If you create a one-time schedule and need to access the current time, use datetime.utcnow() instead of datetime.now(). The latter does not store the current zone context and results in an incorrect time passed to EventBridge.

Attach the trigger to your pipeline

To attach your PipelineSchedule to your pipeline, invoke the put_triggers call on your created pipeline object with a list of triggers. If you get a response ARN, you successfully created the schedule in your account and EventBridge begins to invoke the target pipeline at the time or rate specified. You must specify a role with correct permissions to attach triggers to a parent pipeline. If you don't provide one, SageMaker Pipelines fetches the default role used to create the pipeline from the configuration file.

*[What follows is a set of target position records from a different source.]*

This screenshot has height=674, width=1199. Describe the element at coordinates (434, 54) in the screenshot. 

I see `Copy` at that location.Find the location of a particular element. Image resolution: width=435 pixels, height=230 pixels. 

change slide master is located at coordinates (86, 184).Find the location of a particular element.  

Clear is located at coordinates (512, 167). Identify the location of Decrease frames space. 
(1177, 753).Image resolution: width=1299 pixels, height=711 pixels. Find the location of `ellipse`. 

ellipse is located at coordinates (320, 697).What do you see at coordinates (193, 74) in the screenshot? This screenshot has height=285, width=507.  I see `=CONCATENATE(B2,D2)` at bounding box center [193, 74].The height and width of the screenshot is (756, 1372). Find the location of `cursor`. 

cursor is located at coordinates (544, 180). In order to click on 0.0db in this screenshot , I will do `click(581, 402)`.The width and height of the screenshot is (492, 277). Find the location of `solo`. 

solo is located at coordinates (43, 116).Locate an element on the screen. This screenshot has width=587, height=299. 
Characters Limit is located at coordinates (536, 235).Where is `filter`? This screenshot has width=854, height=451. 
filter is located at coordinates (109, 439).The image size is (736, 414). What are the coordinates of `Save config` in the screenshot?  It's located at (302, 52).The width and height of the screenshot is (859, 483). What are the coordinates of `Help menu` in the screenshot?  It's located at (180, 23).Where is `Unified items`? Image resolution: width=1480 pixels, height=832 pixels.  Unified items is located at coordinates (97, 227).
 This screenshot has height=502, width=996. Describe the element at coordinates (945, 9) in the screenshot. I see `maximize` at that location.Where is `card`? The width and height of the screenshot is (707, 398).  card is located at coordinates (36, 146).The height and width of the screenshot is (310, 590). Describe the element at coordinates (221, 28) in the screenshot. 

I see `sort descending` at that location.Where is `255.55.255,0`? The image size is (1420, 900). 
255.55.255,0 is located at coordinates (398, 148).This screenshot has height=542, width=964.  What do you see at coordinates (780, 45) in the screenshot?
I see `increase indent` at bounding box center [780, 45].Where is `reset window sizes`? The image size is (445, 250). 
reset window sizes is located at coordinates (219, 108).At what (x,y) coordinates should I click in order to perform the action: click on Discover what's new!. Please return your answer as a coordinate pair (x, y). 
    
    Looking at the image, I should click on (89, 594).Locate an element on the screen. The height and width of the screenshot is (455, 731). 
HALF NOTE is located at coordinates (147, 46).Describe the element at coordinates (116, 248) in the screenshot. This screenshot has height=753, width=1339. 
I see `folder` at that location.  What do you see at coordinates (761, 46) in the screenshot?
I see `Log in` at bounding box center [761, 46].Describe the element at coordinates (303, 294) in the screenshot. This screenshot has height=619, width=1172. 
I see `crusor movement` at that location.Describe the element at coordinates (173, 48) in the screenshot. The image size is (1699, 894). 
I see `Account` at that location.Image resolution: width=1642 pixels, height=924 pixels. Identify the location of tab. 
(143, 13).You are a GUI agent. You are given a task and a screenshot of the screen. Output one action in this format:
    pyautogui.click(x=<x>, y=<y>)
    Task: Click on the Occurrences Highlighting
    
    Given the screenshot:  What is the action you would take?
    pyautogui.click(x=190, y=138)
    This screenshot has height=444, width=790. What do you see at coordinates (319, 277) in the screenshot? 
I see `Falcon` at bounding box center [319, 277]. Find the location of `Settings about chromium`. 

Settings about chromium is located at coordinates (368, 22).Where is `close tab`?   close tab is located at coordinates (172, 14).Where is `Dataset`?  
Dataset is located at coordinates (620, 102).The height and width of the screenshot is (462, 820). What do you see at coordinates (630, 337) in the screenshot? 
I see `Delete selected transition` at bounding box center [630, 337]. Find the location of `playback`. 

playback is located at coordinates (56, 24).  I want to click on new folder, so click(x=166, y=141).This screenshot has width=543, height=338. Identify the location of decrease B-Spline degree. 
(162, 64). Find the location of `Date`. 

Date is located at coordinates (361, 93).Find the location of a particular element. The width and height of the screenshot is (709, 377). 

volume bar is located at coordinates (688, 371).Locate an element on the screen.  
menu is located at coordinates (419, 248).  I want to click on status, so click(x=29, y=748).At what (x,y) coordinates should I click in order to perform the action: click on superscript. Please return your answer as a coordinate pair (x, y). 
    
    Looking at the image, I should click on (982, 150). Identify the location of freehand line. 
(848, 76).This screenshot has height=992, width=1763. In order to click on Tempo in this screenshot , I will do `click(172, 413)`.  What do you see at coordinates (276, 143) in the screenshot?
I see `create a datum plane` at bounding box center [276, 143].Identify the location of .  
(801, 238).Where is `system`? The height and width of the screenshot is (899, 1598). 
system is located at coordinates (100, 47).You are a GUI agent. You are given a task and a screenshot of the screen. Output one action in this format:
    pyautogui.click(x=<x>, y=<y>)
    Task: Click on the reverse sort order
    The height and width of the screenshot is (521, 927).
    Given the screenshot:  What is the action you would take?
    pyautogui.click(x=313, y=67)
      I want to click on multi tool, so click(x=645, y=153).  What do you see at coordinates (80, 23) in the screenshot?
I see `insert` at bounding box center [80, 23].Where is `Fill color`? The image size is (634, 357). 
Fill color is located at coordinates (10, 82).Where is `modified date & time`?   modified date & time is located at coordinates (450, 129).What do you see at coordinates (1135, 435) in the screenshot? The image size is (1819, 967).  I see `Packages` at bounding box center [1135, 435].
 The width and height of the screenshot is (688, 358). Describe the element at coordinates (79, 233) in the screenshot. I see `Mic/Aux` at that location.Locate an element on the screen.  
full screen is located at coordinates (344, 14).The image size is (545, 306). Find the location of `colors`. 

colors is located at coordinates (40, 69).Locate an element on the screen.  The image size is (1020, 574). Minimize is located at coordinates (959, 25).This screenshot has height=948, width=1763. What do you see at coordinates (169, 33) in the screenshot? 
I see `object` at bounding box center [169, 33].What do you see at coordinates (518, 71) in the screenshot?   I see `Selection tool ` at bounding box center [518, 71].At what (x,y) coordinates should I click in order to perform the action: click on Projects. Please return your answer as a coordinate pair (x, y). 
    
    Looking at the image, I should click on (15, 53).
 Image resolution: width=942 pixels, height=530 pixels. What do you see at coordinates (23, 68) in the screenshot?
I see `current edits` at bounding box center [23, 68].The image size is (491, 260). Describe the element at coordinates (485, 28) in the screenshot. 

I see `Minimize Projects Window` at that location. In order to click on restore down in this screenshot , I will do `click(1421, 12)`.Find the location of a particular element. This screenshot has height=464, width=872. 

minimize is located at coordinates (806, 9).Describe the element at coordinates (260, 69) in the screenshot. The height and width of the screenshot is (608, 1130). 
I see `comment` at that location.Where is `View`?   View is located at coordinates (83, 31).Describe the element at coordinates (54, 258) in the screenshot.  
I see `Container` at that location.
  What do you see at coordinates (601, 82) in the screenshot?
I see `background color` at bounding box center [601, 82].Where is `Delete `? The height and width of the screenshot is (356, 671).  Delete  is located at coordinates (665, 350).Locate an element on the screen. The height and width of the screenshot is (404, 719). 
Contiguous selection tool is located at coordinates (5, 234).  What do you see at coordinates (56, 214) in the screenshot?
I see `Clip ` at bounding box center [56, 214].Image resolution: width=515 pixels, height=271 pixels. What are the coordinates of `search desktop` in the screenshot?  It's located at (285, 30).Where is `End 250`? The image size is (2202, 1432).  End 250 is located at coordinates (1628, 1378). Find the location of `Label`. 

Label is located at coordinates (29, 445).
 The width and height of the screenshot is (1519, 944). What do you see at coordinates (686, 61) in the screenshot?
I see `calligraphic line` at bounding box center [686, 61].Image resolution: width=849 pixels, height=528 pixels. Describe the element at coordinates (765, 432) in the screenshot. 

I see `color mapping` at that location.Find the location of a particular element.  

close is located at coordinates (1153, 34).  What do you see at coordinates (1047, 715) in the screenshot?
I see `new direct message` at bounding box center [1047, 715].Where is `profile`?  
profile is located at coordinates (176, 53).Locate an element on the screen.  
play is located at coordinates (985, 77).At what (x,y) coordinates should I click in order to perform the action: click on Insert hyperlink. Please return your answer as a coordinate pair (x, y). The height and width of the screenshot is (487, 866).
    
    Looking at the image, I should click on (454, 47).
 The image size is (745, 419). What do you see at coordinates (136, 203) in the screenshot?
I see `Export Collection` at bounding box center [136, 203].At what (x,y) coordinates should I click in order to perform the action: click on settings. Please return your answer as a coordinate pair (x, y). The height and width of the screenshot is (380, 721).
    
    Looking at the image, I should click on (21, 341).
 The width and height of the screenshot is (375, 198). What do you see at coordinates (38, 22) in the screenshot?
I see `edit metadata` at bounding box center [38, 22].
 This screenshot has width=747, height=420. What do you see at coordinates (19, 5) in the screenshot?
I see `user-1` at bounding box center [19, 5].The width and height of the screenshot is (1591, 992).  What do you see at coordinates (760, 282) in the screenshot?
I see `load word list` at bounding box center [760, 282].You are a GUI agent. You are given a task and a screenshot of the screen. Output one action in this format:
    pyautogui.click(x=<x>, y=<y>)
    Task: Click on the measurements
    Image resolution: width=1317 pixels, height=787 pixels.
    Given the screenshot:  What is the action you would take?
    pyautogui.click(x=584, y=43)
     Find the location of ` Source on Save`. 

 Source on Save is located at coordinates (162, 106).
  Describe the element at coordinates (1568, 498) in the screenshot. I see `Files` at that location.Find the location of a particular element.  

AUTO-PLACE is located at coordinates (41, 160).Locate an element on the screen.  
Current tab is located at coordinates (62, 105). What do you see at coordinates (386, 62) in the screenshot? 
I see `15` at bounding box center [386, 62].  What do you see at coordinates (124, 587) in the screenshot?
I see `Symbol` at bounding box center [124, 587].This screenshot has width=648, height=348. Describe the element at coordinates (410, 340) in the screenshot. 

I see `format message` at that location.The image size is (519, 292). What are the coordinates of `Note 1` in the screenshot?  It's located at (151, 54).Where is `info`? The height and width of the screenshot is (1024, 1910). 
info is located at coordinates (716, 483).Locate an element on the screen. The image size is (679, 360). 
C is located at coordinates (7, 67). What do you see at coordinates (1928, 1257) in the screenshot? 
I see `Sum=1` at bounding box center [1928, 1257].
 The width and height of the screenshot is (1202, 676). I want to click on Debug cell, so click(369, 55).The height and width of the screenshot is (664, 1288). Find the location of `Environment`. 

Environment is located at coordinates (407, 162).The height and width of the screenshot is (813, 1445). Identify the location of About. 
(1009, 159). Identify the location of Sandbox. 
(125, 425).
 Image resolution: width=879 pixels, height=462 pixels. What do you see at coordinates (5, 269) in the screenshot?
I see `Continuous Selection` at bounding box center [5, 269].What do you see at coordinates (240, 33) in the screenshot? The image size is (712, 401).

The following example demonstrates how to attach a schedule to a pipeline.

scheduled_pipeline = Pipeline( name="<pipeline-name>", steps=[...], sagemaker_session=<sagemaker-session>, ) custom_schedule = PipelineSchedule( name="<schedule-name>", at=datetime(year=2023, month=12, date=25, hour=10, minute=30, second=30) ) scheduled_pipeline.put_triggers(triggers=[custom_schedule], role_arn=<role>)

Describe current triggers

To retrieve information about your created pipeline triggers, you can invoke the describe_trigger() API with the trigger name. This command returns details about the created schedule expression such as its start time, enabled state, and other useful information. The following snippet shows a sample invocation:

scheduled_pipeline.describe_trigger(name="<schedule-name>")

Cleanup trigger resources

Before you delete your pipeline, clean up existing triggers to avoid a resource leak in your account. You should delete the triggers before destroying the parent pipeline. You can delete your triggers by passing a list of trigger names to the delete_triggers API. The following snippet demonstrates how to delete triggers.

pipeline.delete_triggers(trigger_names=["<schedule-name>"])
Note

Be aware of the following limitations when you delete your triggers:

  • The option to delete the triggers by specifying trigger names is only available in the SageMaker Python SDK. Deleting the pipeline in the CLI or a DeletePipeline API call does not delete your triggers. As a result, the triggers become orphaned and SageMaker attempts to start a run for a non-existent pipeline.

  • Also, if you are using another notebook session or already deleted the pipeline target, clean up orphaned schedules through the scheduler CLI or EventBridge console.